JULIA LAWTON8 REED (Philip7, Lemuel6, Anna5, Thomas4, William3, James2, William1) was born at Fairhaven, Massachusetts, on 9 March 1873, the fourth of four children. Her parents were Philip and Emaline (Sekell) Reed. When Julia was born, her father was about 64; her mother about 33. Before Julia was nine months old, her father was dead. Julia was raised by her mother, at her home at 251 Sconticut Neck Road, Fairhaven.

Adiel worked for the railroad as a fireman. They apparently moved frequently. Their first child was born at Fairhaven in 1890, their second at Mansfield, Massachusetts, in 1895, and their third at Taunton, Massachusetts, in 1897.

Adiel lost his job with the railroad. His hearing had deteriorated; he could no longer hear the stopwatch. There was no unemployment insurance back then; Adiel was just out of a job. This was probably around 1900. They drifted down to Sconticut Neck in Fairhaven. Daughter Dot thought that they lived in the “Swain” house on Sconticut Neck Road. During this lean period, Adiel and Julia gathered clams and quahogs in the mud flats along Sconticut Neck, and sold them.

About this time some people circulated a petition for a rural mail route in Fairhaven. Adiel’s name was included in the petition to be the carrier. The route was approved, and Adiel began work on 1 September 1901, the first rural carrier attached to the Fairhaven Post Office.

Julia’s mother Emaline was diabetic. Julia was nearby, and must have been much help for her mother. But Emaline reached the point where she couldn’t take care of herself. So sometime after 1907, Julia and Adiel and their six children moved in with Julia’s mother. From then on, 251 Sconticut Neck Road was home. On 14 April 1910, Julia Hathaway became the owner of the property of one acre and forty rods. Two days later they mortgaged the property for $200, so that Adiel could build an addition to accommodate his large family. The mortgage was paid off in the 1920s.

- Data listing
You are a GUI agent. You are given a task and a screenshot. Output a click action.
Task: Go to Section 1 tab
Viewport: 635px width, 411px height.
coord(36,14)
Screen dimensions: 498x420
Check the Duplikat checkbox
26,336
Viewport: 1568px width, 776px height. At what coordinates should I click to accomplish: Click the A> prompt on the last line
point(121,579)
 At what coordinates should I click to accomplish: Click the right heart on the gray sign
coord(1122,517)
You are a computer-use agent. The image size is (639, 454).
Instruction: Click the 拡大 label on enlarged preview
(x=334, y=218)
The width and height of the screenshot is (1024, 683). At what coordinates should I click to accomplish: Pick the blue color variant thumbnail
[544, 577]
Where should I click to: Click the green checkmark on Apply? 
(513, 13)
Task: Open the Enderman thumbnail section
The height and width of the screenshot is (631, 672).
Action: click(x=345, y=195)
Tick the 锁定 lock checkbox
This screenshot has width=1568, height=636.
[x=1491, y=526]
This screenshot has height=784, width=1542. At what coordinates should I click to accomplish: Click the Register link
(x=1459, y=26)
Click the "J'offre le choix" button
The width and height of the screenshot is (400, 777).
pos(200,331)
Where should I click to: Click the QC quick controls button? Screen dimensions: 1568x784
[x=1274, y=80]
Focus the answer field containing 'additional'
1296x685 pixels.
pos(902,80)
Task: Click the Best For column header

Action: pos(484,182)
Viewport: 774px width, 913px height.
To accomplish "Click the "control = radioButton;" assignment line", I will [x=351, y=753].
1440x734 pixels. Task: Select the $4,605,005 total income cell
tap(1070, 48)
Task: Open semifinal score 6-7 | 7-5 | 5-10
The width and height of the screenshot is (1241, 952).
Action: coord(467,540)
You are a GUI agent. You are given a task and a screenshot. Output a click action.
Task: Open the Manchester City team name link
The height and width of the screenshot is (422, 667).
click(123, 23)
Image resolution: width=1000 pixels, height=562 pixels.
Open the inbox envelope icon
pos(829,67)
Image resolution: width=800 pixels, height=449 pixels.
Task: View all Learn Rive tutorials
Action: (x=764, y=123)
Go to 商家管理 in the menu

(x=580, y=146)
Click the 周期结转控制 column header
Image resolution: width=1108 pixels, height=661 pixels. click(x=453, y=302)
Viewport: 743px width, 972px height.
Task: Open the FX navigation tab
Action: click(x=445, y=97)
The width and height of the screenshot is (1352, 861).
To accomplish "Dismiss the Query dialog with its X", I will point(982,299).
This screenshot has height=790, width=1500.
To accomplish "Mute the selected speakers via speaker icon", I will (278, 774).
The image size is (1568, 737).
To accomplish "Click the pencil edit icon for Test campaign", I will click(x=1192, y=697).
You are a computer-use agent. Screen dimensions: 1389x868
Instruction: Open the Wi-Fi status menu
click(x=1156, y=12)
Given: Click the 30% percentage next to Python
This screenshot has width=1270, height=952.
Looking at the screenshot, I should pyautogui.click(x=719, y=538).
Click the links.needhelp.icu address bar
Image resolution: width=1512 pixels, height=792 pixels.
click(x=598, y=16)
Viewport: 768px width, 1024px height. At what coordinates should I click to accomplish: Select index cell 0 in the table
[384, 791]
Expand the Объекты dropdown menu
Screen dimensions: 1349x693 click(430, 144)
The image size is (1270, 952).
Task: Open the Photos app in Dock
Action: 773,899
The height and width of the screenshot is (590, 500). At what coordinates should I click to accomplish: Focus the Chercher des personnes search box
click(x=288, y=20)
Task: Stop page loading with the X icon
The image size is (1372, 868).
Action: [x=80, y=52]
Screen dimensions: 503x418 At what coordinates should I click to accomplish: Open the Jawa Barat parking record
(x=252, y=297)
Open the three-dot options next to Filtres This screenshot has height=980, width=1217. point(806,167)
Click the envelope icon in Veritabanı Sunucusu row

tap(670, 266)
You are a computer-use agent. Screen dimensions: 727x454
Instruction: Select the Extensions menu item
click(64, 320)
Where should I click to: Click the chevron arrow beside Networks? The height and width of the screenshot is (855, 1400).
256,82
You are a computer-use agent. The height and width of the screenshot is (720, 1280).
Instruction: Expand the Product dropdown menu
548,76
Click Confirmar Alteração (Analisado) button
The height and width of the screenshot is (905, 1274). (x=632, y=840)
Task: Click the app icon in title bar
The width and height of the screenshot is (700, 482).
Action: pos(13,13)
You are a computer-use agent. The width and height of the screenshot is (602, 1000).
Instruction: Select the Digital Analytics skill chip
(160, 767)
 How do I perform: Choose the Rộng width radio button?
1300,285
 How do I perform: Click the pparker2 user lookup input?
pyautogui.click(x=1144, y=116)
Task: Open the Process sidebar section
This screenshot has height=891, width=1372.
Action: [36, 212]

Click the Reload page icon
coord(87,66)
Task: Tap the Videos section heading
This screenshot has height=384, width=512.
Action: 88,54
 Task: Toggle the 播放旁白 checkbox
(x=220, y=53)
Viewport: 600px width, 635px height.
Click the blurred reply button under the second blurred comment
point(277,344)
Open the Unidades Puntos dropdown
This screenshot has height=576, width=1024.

- Exercise directions
Quote the family history from "About this time" to "Fairhaven Post Office.". Rely only on the family history, not on the listing.

- Exercise result
About this time some people circulated a petition for a rural mail route in Fairhaven. Adiel’s name was included in the petition to be the carrier. The route was approved, and Adiel began work on 1 September 1901, the first rural carrier attached to the Fairhaven Post Office.